Page and screen pointing data:
+ + + + + + +

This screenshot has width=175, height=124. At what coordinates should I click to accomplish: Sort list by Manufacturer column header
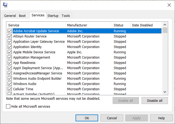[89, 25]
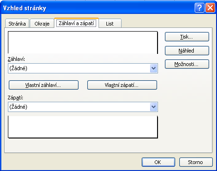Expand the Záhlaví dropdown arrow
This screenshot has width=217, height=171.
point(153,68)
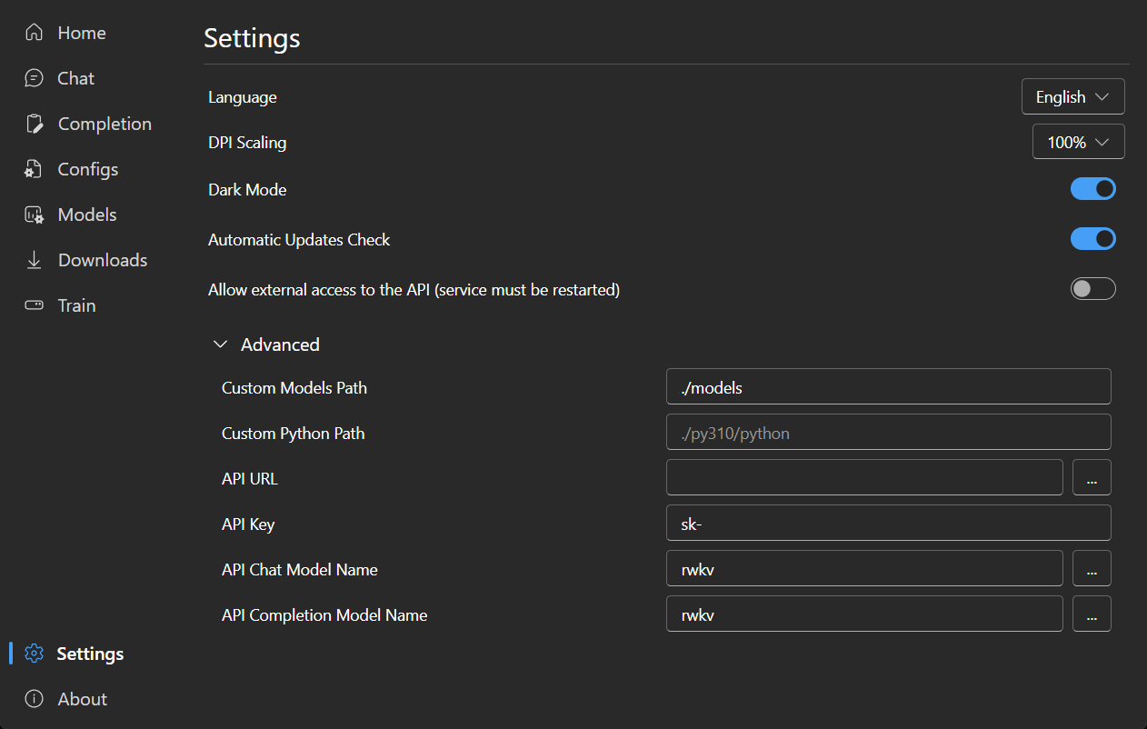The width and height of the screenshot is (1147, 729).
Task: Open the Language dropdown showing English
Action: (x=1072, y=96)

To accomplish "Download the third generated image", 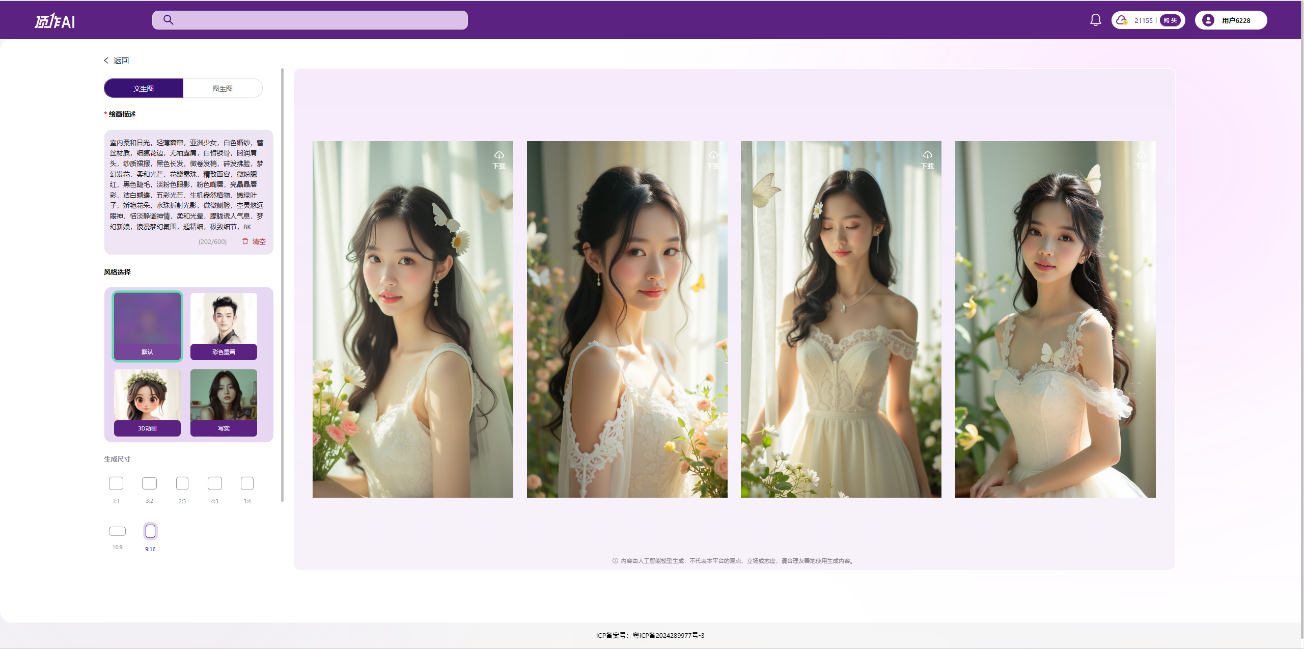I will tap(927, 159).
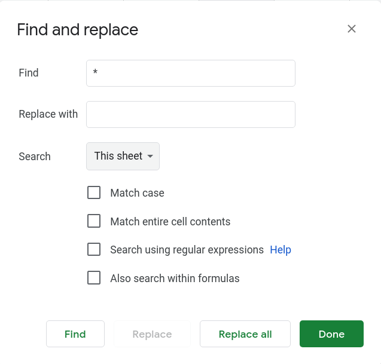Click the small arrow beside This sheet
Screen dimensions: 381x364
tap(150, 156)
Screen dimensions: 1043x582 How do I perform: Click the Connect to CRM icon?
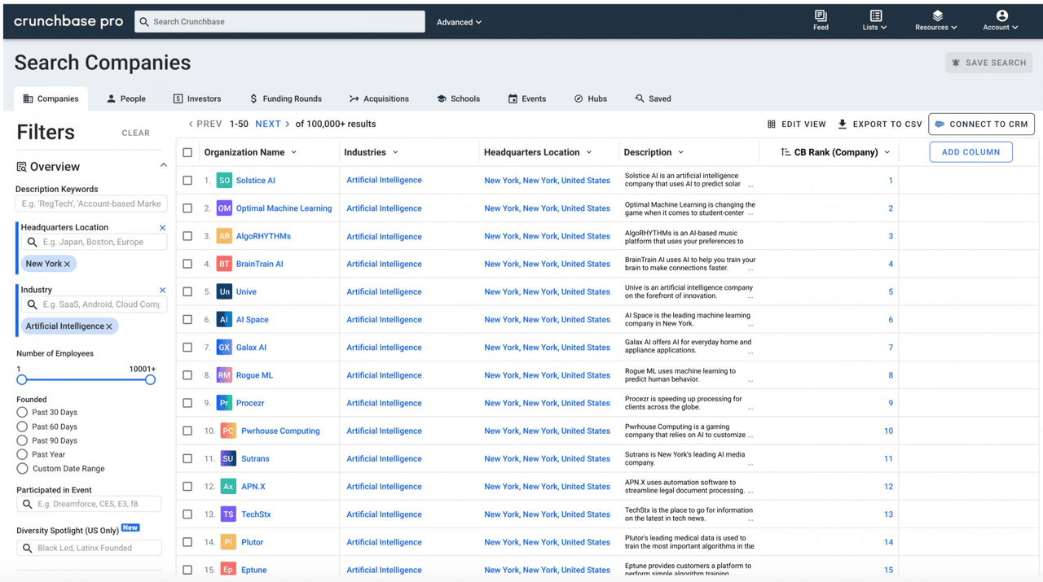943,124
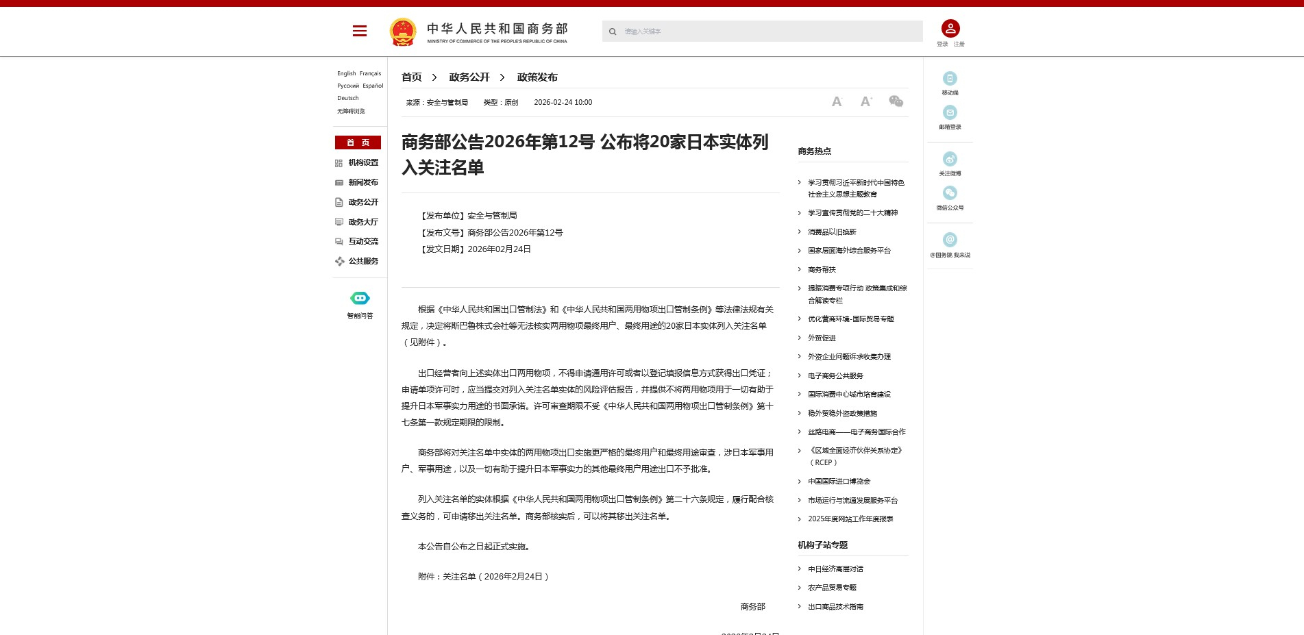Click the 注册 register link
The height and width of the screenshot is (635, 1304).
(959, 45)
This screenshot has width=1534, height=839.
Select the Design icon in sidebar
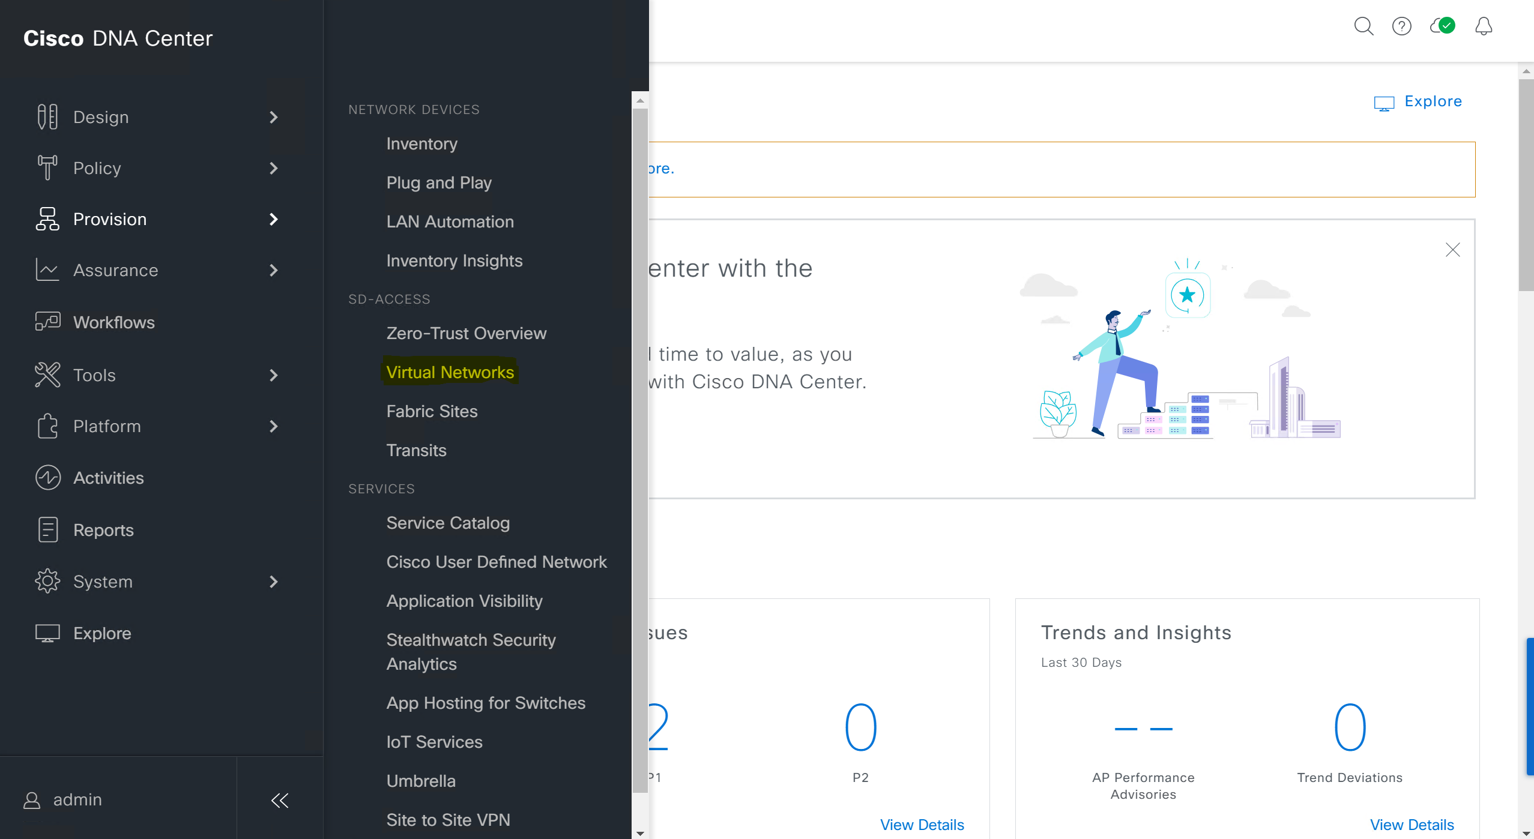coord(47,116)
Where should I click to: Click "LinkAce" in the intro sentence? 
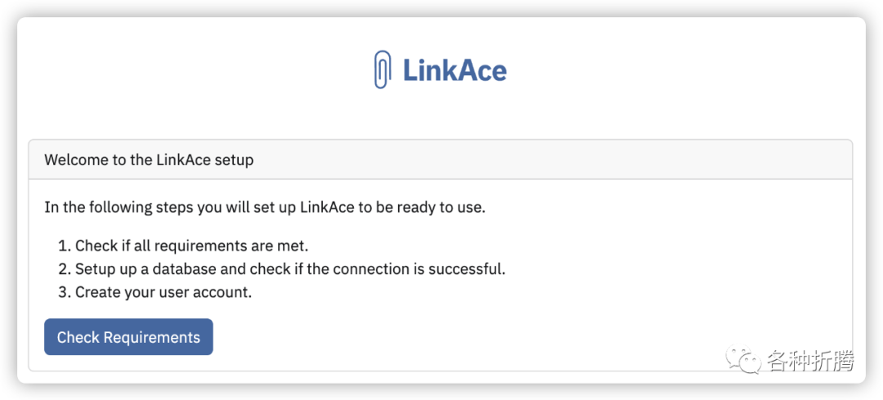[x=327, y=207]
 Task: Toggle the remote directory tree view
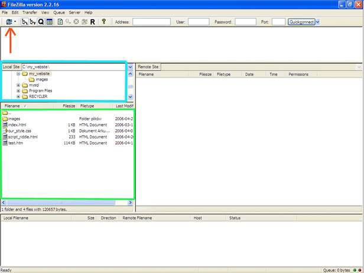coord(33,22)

+ + + + + + +

Put the stretch of the data from the line containing "This screenshot has width=1534, height=839." through the end of the data, both ends included, into a numbered list with blank lines omitted. Leave the pictures out of your answer.

» **Reply**:
1. This screenshot has width=1534, height=839.
2. Select the Design icon in sidebar
3. coord(47,116)
4. Where should I click to: Click "LinkAce" in the intro sentence? 
5. [x=327, y=207]
6.  Task: Toggle the remote directory tree view
7. coord(33,22)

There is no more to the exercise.